### What you are asked to do
Show each line of the material below that contains the word "header", copying the lines in full. Matching is case-sensitive.

### Data rows
◆ ◆ ◆ ◆ ◆
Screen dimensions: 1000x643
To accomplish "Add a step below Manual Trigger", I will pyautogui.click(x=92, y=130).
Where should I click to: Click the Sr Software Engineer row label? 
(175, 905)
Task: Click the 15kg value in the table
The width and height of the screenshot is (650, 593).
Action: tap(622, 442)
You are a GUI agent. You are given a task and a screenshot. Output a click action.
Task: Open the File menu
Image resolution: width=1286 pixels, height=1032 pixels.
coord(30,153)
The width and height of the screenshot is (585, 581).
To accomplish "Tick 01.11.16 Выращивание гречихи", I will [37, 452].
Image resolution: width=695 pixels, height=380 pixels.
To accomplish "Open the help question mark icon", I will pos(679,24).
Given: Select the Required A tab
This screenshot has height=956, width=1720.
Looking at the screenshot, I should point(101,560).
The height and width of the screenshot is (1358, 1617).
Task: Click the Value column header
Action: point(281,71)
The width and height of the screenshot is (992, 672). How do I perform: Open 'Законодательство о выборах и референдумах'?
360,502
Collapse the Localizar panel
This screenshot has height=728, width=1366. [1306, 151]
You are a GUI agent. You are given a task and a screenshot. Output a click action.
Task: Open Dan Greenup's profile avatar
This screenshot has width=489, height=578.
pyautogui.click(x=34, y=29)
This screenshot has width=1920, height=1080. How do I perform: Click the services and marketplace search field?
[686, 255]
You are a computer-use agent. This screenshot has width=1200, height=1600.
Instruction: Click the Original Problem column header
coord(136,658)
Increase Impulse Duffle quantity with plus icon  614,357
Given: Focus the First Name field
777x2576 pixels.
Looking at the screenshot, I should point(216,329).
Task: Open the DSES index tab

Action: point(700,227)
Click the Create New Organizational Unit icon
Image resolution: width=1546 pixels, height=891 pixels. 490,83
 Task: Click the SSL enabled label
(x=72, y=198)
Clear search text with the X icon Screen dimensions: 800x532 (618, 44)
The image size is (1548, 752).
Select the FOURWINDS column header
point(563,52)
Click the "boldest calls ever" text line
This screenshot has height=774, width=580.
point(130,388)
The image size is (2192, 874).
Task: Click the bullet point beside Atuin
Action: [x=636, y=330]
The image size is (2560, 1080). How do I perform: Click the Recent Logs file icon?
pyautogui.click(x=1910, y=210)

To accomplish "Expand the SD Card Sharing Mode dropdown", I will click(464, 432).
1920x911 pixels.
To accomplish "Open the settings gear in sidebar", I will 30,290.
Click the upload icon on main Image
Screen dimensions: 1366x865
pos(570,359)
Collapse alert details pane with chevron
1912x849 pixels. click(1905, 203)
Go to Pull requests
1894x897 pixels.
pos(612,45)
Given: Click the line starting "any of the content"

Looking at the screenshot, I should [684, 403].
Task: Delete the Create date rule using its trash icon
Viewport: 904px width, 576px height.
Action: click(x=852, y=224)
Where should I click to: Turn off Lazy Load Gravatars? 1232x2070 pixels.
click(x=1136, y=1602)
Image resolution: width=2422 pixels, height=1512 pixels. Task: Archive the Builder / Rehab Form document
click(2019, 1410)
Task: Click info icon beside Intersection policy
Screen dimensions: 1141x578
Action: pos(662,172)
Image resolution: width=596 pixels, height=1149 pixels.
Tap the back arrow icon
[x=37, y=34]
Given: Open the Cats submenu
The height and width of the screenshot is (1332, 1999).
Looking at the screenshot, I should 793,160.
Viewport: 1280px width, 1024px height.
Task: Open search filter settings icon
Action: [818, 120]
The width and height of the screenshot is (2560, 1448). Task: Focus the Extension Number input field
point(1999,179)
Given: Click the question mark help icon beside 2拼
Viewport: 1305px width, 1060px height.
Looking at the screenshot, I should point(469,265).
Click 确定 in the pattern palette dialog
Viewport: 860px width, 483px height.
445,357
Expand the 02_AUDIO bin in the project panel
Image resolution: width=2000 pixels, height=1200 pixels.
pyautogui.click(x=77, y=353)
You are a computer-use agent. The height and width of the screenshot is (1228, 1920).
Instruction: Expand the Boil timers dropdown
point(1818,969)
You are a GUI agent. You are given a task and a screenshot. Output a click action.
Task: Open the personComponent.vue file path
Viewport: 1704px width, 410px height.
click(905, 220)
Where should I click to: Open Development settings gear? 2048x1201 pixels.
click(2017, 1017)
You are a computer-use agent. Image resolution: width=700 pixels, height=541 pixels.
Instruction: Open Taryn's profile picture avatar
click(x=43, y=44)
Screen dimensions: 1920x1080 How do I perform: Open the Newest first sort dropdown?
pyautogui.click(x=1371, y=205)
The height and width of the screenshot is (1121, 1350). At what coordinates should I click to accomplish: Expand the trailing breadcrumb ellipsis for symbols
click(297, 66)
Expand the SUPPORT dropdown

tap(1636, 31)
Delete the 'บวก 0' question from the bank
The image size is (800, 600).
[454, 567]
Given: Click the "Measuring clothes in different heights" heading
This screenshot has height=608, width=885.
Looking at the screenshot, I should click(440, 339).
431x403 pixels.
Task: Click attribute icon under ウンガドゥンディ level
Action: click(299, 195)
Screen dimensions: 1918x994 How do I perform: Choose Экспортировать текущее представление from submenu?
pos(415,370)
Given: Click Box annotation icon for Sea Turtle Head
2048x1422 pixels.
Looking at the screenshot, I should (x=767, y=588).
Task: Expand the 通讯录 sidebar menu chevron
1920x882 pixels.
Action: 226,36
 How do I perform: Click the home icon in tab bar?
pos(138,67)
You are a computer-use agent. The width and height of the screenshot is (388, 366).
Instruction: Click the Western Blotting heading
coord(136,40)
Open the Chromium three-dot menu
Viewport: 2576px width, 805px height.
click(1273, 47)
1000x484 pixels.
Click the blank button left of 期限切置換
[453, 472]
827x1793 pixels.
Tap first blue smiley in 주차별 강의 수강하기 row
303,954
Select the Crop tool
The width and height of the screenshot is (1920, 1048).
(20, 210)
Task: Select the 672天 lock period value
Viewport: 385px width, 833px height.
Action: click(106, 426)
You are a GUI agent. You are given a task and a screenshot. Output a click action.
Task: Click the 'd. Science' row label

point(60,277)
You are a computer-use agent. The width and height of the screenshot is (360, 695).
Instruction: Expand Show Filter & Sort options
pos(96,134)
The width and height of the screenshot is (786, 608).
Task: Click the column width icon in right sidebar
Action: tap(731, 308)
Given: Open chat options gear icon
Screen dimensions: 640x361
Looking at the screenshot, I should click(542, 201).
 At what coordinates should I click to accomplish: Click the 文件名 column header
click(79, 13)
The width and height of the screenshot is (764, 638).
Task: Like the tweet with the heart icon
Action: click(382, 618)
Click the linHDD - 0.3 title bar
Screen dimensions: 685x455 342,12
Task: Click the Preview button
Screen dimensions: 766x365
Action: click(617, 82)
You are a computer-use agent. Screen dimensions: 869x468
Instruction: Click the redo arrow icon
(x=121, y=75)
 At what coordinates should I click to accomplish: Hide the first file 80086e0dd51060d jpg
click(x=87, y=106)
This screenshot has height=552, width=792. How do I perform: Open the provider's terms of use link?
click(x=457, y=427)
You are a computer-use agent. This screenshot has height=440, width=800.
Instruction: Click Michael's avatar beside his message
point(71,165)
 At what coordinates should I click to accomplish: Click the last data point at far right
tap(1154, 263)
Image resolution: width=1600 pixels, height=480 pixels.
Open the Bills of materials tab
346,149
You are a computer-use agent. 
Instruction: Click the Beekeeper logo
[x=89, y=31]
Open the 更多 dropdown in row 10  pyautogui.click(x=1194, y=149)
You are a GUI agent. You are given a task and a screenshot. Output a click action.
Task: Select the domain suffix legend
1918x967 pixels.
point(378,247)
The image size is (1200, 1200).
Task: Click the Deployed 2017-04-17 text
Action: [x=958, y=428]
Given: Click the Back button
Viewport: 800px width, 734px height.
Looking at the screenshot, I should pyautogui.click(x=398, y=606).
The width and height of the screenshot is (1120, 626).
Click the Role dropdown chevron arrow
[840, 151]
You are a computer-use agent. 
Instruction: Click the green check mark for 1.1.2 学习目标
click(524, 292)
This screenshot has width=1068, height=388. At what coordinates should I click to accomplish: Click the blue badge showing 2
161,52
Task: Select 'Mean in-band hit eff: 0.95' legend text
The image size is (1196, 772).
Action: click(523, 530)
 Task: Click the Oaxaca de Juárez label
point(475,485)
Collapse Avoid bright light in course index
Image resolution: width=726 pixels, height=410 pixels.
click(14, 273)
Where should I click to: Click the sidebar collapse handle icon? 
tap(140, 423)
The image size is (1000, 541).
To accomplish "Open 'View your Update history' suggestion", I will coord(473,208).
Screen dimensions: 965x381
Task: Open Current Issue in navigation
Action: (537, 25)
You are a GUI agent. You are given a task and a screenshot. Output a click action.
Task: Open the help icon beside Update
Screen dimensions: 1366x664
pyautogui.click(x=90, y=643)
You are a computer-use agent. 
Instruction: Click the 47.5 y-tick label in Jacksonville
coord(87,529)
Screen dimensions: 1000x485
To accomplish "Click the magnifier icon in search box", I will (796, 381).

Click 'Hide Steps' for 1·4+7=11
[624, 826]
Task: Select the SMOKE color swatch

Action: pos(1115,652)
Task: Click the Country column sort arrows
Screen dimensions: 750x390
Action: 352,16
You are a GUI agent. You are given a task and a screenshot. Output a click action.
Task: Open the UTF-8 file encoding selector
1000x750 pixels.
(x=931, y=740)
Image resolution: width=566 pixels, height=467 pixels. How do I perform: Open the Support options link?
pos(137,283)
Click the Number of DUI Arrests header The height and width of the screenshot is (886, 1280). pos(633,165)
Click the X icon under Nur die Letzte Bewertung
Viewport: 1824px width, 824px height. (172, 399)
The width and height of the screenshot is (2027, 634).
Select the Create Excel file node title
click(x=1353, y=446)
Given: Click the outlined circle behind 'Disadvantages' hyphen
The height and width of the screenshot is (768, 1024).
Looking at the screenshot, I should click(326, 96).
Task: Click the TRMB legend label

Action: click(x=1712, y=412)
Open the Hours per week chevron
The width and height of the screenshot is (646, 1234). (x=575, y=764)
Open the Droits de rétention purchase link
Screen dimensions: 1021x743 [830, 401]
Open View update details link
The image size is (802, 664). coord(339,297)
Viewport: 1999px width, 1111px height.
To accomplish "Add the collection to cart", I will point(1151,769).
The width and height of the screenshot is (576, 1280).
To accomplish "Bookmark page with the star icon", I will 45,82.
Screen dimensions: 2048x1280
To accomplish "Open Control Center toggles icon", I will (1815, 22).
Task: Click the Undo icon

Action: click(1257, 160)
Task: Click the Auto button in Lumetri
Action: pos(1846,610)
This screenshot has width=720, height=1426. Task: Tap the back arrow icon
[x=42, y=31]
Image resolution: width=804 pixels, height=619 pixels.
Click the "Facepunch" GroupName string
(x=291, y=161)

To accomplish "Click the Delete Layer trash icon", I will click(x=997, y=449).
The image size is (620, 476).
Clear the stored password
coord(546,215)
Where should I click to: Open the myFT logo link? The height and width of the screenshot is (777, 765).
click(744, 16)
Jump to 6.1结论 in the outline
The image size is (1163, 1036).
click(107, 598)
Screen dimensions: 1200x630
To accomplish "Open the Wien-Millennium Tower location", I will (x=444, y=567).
◆ ◆ ◆ ◆ ◆
### Output below
Task: Click the Value column header
Instruction: Click the Original Problem column header
Select the FOURWINDS column header
 At what coordinates should I click to accomplish: Click the 文件名 column header
Click the Number of DUI Arrests header The height and width of the screenshot is (886, 1280). pos(633,165)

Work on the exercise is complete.